Significant Financial Benefits: Purchasing an EV charging project can increase take-home income by 50% or more for high earners thanks to tax credits, depreciation, and income stream from the production of electricity.
Popular Structure: EV charging projects are structured as an asset purchase with leverage. This is a common structure for increasing the tax benefits available to purchasers.
Material Participation Requirement: To offset active income, purchasers must actively participate in the renewable energy space to satisfy the material participation requirement.
Renewable energy is experiencing a surge in popularity — electric vehicle sales are at an all-time high, and residential and commercial solar projects are going up in virtually every community in the country. This is unsurprising; since 2022, the U.S. government has significantly ramped up incentives for green energy through the Inflation Reduction Act, making renewable projects more appealing than ever. And the current administration, despite the optics, has continued and even strengthened support for these projects via the July 2025 tax bill, which increased certain deductions for renewable building and retained existing benefits through at least 2027.
As a result of these community-wide economic and policy shifts, EV charging projects have become a common destination for retail and institutional funds.
The potential financial returns are significant: For a typical high earner, purchasing an EV project can increase take-home income by 50% or more. And these benefits apply broadly; they can reduce all forms of personal and business taxable income, including income from salary, RSUs, a bonus, business profits, capital gains, and other sources.
In this guide, we’ll explore the financial benefits of EV projects, the process of buying in, the risks, a real-life example, and a few other considerations.
What is an EV Charging Project?
Like solar, EV charging projects should be a familiar concept to anyone looking around their community in 2025. You’ll see these projects anytime you pull into a mall, big box store, or other commercial parking lot of a certain scale: A modern, digital EV charging station installed in several parking spots close to the entrance, where an EV owner can pay to charge their vehicle while shopping. It turns out, unsurprisingly, that these charging stations are profitable for the owner, both because they produce significant revenue and because they come with serious tax benefits.

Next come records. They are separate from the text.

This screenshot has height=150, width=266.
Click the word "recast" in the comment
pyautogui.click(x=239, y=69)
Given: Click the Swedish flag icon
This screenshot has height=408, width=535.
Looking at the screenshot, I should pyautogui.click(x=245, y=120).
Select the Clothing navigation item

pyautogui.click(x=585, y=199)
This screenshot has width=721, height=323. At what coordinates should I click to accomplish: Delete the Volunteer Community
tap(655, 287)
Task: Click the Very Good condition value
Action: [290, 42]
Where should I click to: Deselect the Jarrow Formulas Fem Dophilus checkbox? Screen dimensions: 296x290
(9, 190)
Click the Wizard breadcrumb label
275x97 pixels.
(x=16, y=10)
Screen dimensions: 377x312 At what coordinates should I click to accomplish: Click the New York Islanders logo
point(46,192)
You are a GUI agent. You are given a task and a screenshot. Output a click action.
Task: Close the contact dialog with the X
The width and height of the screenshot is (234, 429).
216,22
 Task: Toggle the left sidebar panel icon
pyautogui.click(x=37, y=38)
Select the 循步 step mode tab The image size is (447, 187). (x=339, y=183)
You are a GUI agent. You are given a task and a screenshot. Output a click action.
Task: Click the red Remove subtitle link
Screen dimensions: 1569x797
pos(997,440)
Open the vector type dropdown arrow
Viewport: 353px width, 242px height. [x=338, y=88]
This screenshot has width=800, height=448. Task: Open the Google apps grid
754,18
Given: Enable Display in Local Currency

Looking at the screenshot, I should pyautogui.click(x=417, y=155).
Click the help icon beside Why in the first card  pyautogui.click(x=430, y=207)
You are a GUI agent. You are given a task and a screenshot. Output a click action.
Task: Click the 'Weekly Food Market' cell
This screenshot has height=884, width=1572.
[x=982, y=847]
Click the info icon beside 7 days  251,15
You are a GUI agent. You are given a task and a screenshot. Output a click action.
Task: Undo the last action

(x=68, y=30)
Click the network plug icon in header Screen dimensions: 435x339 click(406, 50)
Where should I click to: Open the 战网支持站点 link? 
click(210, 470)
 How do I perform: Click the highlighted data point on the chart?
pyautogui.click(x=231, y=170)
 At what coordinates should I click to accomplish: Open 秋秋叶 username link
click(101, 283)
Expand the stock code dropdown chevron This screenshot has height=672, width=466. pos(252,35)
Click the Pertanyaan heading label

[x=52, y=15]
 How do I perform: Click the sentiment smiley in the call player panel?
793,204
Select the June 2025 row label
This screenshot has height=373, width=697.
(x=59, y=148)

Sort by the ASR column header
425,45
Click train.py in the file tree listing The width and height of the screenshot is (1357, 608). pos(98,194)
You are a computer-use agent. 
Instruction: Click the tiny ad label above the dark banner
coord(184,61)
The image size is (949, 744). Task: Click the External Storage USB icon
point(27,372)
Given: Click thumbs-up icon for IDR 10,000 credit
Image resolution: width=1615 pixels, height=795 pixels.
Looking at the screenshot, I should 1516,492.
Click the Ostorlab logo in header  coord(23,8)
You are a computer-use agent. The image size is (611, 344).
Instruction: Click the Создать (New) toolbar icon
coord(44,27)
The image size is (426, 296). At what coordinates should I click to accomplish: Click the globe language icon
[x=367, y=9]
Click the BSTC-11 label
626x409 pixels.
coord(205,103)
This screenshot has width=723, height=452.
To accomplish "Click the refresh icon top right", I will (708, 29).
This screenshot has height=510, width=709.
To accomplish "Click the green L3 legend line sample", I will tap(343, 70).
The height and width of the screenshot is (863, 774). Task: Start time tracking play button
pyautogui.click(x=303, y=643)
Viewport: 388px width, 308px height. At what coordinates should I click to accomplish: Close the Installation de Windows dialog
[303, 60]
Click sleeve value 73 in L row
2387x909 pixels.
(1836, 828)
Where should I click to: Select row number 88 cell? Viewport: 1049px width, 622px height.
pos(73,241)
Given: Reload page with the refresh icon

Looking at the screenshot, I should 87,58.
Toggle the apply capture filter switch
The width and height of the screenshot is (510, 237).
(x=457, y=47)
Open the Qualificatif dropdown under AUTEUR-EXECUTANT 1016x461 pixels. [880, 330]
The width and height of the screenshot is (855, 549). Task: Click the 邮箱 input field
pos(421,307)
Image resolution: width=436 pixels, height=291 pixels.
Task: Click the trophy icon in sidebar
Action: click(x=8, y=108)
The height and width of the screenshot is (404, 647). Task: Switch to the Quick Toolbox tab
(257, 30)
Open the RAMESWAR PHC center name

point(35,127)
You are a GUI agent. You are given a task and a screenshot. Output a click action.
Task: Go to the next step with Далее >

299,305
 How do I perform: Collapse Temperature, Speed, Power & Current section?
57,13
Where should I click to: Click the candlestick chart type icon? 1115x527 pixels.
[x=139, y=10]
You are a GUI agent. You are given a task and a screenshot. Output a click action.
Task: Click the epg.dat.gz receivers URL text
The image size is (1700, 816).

The Benefits of Buying an EV Charging Project
Purchasing EV projects offers three major benefits.
Investment Tax Credits
A tax credit is a dollar-for-dollar reduction in the amount of taxes you owe. It is similar to a gift card or store credit you can use to reduce your tax bill.
For example: if you owe $1,000 in taxes and you have a $600 tax credit, your tax liability will be reduced to $400.
The government typically offers tax credits to incentivize certain behaviors or purchases. Over the last few years, tax credits have become an increasingly popular tax-mitigation tool due to incentives tied to renewable energy.
Depreciation
Depreciation is the amount of value that a physical asset loses over time. From a tax standpoint, it’s important because you may be able to take a deduction for this amount, reducing your taxable income and saving money on your taxes. The IRS presumes that EV projects will depreciate like any other physical business asset, and so they are subject to the very advantageous “bonus depreciation” schedule, which allows most owners to depreciate the entire value of the project (subject to a couple of nuanced limitations) in the first year
Example: Suppose you earn $2 million in income and, at the highest federal marginal tax rate of 37% (ignoring state taxes for this example), would owe about $740,000 in federal taxes. If you had $800,000 in depreciation, you could use it to reduce your taxable income by that amount—bringing it down to $1.2 million. At a 37% tax rate, that would save you roughly $296,000 ($800,000 × 37%) in federal taxes.
Income Stream
EV projects include a 20-year income stream tied to the electricity purchased from the station by vehicle owners. These returns depend on the location of the project and local energy rates among other factors but typically will generate between 1-5% annually of your purchase amount.
The Structure of EV Charging Projects
Now that you understand the general benefits of buying EV projects, let’s talk about how these deals are structured.
EV charging projects are typically structured as an asset purchase, where the the company that builds the charger sells it to the buyer — that is, the person or business looking for tax savings — outright. This way, the purchaser benefits from the tax incentives and a steady income stream from the project with minimal overhead. While operations and maintenance (O&M) are typically handled by a third party, the owner can choose to manage the project themselves or hire an O&M company. The builder, meanwhile, makes a profit from the “offtaker” — that is, the company hosting the charger.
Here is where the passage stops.